Look below for the line holding "Soluções (16, 2245)" and the line holding "Job Title (24, 1551)". Transcribe exactly those lines and all lines between them, nothing more.

━━ RECORD SET ━━

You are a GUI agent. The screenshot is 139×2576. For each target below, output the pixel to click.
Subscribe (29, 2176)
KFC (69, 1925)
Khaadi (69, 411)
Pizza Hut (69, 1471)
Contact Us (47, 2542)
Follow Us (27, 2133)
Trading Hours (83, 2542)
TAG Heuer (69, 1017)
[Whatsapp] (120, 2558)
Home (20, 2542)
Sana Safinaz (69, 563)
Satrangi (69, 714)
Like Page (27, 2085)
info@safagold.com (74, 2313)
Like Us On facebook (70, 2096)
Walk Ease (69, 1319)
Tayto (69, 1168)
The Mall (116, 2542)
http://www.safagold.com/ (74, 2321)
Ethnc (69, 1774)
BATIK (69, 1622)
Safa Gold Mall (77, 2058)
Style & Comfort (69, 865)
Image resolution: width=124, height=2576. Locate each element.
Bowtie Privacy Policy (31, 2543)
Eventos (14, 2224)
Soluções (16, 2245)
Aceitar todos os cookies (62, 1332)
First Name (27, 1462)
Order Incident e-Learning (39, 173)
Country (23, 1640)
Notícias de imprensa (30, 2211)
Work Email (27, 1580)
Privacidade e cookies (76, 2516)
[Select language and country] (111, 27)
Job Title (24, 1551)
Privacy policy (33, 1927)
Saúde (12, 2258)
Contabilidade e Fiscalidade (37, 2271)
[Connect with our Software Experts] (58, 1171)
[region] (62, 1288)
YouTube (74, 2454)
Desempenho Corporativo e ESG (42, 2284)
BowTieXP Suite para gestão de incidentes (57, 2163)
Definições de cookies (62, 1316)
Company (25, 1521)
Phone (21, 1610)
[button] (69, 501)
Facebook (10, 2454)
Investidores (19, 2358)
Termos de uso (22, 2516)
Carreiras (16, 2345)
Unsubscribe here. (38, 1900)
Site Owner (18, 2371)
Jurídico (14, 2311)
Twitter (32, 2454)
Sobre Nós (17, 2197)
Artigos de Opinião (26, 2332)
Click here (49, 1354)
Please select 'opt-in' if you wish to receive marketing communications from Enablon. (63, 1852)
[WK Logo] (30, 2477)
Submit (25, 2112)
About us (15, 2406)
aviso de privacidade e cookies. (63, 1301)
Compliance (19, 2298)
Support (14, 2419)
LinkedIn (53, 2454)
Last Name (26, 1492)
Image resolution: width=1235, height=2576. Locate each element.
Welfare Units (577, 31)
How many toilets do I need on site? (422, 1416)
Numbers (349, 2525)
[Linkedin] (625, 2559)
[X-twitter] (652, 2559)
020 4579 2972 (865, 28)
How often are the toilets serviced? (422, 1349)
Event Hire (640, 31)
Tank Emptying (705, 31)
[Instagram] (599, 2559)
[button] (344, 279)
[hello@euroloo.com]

━━━

(TASK RESPONSE):
Soluções (16, 2245)
Aceitar todos os cookies (62, 1332)
First Name (27, 1462)
Order Incident e-Learning (39, 173)
Country (23, 1640)
Notícias de imprensa (30, 2211)
Work Email (27, 1580)
Privacidade e cookies (76, 2516)
[Select language and country] (111, 27)
Job Title (24, 1551)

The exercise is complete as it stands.